São cochilos do mestre. Mas qualquer pessoa gorda que quer emagrecer (caso meu e também do Aurélio, que já o vi a derreter untos numa sauna em Itatiaia, embora ele também ainda não haja acolhido a palavra sauna), qualquer pessoa como nós, que faz regime ou pelo menos lê livro que ensina a fazer regime, sabe que se diz catabólico o alimento que consome mais calorias para ser digerido do que as que fornece ao organismo: alface, abacaxi, etc. Enfim: comida que emagrece, embora alimente.

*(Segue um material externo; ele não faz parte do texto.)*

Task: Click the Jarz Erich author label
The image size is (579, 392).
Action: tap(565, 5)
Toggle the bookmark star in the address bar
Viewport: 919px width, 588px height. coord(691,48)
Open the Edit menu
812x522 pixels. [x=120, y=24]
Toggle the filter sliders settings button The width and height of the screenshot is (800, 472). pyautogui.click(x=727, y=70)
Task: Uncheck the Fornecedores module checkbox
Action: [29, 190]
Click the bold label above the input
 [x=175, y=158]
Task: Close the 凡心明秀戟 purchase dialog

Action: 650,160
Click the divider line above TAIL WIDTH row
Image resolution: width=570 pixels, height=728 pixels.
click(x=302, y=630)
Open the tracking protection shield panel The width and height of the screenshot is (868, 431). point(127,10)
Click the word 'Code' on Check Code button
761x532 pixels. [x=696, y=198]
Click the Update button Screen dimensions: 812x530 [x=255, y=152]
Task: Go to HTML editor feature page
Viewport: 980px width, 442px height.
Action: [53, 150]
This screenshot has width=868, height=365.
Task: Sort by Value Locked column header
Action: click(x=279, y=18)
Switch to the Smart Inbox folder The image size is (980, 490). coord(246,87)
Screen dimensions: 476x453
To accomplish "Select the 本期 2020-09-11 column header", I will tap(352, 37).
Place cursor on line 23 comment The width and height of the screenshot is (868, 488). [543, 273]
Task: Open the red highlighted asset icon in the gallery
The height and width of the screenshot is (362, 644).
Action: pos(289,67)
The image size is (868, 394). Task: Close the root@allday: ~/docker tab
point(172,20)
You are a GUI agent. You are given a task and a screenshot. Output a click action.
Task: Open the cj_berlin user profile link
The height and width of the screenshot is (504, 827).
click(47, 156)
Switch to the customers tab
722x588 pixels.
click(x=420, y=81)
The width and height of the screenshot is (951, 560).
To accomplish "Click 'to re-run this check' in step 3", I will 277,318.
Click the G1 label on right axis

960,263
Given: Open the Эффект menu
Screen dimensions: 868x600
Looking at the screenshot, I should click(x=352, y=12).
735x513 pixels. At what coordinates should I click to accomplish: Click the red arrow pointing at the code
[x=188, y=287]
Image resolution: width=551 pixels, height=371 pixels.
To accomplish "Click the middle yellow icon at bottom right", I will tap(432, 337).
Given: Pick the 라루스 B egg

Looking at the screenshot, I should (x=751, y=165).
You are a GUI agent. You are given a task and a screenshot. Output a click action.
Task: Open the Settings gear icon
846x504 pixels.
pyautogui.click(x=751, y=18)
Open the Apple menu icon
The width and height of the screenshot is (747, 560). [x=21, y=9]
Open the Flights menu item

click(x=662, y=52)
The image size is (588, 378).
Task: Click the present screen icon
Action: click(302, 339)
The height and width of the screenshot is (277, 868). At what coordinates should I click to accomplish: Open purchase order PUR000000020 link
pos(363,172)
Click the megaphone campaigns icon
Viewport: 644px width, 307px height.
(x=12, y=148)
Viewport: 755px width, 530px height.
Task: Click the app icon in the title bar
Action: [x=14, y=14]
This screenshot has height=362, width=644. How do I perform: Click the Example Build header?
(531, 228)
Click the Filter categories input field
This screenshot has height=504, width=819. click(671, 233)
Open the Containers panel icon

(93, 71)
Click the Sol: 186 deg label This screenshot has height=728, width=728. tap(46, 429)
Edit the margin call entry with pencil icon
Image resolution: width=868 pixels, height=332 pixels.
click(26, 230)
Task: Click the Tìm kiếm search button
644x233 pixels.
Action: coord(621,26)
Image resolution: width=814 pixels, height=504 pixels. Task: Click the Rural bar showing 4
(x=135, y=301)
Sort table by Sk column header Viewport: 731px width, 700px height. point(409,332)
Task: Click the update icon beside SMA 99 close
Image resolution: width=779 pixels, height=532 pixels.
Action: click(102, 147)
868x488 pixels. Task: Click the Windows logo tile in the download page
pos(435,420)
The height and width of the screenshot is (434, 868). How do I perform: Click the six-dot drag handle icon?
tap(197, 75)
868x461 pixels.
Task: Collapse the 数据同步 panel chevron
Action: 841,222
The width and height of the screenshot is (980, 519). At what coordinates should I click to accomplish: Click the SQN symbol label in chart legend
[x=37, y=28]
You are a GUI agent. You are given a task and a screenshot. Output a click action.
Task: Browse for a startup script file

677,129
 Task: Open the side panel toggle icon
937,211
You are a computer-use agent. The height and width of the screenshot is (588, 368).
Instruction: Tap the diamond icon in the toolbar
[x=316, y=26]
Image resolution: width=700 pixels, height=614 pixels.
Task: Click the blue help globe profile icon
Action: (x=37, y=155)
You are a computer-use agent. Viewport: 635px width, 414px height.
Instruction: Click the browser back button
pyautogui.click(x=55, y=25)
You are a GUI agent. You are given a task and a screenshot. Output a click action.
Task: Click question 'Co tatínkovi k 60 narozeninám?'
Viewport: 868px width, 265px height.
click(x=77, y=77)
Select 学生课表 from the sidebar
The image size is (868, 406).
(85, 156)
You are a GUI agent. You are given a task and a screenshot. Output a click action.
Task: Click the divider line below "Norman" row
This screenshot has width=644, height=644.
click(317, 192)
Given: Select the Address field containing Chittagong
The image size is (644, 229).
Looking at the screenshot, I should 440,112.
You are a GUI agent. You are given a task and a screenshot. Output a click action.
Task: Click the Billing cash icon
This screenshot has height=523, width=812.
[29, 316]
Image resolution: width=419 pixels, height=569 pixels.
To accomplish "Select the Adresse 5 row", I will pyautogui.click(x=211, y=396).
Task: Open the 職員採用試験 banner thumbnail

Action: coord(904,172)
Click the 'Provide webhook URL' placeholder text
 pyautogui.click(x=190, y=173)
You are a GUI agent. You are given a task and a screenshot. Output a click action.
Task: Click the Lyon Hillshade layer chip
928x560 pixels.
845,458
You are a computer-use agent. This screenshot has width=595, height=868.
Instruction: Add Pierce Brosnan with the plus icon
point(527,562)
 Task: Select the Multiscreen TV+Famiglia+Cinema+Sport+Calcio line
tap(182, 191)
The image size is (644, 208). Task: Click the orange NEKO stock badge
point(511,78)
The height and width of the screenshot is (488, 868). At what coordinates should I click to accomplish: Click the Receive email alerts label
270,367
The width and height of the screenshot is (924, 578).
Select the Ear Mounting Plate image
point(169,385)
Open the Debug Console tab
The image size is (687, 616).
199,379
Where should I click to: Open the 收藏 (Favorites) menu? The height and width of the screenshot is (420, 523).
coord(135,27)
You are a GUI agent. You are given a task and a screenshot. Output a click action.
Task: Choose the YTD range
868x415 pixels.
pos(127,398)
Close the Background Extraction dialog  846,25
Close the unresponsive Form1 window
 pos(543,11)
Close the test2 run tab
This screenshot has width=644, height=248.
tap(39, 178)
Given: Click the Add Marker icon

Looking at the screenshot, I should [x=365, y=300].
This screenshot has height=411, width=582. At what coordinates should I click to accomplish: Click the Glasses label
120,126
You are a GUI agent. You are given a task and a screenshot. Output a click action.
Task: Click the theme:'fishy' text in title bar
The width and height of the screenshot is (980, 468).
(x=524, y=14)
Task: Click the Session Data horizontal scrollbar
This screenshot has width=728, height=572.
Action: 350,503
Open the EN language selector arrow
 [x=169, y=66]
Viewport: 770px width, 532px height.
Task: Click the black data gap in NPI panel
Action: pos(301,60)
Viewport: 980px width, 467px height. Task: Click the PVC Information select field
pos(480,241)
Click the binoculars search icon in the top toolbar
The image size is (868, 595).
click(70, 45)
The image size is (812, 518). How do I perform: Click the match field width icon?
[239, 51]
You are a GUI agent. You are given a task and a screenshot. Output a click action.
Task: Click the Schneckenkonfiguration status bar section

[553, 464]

Um médico meu amigo aconselha para o verão não apenas mantimentos mas também literatura catabólica. Evitar grandes versos de Schmidt ou odes de Vinicius, consumir poemas magros de João Cabral ou Carlos Drummond de Andrade. Tirar da parede quadros de Di Cavalcanti, reproduções de Rubens ou Renoir: engordam horrorosamente. Não ouvir bossa-nova: tem muito açúcar, é melhor traçar saladas de cool jazz em estado natural.
Cuidado com as mulheres. As meigas e rechonchudinhas devem ser eliminadas; use-as magras e amargas, mas não em excesso para não suscitar úlcera no estômago. O melhor é o tipo da magra esquiva, com sabor de carne de peixe.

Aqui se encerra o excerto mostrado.